* Task goal: Go through the data and report how many lines include the word "computer", giving only the number.

┄┄┄┄┄┄┄┄┄┄┄┄┄┄┄┄┄┄┄┄

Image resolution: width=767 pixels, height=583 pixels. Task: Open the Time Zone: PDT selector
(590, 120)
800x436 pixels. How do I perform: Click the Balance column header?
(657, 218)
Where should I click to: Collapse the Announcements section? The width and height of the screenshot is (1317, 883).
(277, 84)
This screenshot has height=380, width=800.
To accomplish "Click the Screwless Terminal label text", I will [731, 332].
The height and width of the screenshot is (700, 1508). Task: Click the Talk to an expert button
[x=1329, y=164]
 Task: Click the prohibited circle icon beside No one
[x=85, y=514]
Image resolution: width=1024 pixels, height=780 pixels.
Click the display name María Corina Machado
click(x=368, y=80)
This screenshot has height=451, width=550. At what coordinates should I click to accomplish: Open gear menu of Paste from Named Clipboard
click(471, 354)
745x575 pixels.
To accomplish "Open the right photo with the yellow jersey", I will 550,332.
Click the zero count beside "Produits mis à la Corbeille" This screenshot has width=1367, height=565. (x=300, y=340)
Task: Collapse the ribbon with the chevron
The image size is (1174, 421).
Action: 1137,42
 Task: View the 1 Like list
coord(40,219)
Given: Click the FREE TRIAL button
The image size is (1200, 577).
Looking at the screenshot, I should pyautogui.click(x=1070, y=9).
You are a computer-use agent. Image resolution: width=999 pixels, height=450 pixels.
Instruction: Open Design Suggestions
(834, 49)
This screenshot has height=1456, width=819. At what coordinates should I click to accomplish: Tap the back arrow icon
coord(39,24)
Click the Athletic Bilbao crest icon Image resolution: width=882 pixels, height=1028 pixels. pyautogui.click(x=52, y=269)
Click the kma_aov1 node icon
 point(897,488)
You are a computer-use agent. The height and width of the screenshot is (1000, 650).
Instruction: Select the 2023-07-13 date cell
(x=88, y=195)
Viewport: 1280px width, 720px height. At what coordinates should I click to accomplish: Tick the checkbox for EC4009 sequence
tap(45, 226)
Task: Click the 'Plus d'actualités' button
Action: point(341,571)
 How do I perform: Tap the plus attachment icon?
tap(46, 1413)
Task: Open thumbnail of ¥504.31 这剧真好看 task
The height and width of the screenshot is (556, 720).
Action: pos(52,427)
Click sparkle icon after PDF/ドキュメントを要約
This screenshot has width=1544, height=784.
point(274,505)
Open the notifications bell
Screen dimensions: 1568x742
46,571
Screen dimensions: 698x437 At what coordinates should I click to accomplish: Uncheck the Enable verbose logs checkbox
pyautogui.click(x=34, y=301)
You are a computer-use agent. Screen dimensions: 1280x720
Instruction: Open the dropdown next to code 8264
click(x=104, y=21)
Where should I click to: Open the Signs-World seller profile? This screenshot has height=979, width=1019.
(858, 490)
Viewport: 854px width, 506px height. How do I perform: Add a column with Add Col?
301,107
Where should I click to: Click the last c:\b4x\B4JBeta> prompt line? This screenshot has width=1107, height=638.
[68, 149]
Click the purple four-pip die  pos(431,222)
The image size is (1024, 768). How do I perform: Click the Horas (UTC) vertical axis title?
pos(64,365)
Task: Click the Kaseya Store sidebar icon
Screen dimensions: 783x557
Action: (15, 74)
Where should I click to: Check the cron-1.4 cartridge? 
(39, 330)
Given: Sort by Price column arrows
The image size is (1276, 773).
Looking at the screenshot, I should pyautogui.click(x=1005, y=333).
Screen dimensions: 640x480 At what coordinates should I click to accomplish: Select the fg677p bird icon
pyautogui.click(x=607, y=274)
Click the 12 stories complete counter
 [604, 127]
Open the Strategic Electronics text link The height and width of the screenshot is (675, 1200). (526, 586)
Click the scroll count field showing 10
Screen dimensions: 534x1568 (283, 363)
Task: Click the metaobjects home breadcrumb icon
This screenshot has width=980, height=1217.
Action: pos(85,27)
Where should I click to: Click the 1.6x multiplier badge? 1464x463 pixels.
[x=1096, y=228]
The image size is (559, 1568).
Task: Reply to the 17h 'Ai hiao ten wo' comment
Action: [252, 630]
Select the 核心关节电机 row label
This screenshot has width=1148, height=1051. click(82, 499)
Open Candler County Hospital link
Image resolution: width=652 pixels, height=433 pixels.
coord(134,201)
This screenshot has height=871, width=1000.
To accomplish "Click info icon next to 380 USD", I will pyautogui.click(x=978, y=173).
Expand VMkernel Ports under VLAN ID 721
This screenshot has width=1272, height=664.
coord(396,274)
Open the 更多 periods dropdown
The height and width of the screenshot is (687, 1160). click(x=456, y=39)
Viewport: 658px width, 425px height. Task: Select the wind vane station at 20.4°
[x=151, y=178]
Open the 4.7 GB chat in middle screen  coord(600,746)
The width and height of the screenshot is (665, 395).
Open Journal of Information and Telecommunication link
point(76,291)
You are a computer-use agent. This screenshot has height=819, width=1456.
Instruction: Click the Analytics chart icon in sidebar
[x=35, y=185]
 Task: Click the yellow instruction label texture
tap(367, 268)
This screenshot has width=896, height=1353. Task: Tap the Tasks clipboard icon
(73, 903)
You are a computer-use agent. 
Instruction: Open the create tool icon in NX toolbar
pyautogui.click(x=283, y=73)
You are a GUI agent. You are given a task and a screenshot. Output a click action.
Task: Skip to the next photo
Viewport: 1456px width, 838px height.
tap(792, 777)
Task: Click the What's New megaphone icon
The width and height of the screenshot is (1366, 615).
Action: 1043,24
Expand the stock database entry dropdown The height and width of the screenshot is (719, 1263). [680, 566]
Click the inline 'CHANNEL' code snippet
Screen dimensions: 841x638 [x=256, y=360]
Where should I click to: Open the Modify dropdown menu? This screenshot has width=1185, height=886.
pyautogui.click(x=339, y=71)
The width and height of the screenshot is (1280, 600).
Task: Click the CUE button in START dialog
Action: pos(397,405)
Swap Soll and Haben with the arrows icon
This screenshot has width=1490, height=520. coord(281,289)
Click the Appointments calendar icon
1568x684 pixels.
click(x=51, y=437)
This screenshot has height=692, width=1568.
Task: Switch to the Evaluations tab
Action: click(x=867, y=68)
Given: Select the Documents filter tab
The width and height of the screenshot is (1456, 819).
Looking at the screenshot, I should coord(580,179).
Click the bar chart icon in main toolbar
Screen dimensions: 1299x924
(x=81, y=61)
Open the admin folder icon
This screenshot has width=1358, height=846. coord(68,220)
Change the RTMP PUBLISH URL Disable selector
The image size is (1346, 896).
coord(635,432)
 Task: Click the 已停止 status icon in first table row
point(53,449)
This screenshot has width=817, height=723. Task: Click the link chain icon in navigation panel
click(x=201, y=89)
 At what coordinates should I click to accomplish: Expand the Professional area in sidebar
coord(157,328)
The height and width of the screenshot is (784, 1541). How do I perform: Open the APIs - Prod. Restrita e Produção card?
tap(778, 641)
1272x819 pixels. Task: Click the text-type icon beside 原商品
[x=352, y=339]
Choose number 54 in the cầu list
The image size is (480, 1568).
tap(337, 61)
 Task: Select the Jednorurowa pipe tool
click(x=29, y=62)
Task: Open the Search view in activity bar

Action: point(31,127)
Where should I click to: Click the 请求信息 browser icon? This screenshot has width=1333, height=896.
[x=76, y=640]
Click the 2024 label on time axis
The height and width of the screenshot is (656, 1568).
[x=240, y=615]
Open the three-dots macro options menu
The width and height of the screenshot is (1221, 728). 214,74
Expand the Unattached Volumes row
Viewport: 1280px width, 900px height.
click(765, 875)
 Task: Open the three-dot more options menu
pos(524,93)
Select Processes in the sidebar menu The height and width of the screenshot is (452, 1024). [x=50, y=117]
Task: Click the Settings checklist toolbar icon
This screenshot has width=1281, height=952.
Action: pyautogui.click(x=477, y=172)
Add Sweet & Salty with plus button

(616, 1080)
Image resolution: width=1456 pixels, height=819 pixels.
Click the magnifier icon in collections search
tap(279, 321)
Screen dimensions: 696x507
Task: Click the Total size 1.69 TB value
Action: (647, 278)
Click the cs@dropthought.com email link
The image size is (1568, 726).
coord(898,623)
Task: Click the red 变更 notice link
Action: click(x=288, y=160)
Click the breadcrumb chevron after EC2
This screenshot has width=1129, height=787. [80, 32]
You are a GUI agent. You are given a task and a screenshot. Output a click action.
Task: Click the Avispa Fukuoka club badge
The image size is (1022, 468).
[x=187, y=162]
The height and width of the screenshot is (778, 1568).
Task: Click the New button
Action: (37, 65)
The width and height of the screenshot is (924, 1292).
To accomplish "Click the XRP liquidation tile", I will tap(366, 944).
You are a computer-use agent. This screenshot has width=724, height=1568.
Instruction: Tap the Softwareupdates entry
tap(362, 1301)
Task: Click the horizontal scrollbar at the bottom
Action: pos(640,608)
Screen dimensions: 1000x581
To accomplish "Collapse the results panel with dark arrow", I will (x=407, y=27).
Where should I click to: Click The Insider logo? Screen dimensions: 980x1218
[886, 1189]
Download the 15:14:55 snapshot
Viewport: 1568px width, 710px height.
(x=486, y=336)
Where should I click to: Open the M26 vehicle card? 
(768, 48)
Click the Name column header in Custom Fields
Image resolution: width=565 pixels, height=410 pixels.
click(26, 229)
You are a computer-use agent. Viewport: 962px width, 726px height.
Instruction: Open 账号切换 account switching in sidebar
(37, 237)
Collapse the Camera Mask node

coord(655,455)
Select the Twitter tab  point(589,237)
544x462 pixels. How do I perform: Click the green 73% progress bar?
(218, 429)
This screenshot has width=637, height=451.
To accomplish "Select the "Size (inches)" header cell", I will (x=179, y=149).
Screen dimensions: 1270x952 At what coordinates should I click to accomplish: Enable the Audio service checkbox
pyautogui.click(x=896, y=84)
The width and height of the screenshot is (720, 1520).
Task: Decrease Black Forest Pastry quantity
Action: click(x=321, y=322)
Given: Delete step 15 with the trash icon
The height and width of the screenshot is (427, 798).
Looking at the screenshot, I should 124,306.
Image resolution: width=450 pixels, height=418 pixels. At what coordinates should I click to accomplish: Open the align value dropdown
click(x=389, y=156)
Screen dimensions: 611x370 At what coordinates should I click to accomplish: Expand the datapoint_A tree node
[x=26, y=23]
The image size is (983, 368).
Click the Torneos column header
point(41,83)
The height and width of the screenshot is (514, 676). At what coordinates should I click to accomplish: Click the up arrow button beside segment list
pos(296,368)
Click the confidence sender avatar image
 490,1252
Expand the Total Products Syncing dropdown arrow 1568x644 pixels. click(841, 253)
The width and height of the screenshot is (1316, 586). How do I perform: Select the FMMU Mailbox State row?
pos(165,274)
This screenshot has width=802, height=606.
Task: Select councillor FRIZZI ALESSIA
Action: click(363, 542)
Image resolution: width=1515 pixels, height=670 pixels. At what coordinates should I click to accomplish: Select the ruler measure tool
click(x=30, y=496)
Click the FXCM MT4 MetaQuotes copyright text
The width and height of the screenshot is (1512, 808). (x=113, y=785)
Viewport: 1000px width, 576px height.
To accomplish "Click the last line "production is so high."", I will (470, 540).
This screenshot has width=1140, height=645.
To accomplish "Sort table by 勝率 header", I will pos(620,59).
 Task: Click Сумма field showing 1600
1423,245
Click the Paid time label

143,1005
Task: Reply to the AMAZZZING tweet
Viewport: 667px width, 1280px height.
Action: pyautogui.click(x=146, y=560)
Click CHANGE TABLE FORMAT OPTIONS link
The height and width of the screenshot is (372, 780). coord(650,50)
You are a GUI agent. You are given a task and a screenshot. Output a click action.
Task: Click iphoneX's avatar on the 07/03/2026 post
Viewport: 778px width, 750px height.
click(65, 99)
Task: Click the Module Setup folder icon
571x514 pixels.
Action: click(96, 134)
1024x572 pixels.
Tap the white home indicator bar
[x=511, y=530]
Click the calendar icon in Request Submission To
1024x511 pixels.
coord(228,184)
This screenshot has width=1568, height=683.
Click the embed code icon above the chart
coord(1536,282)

┄┄┄┄┄┄┄┄┄┄┄┄┄┄┄┄┄┄┄┄

* Task response: 7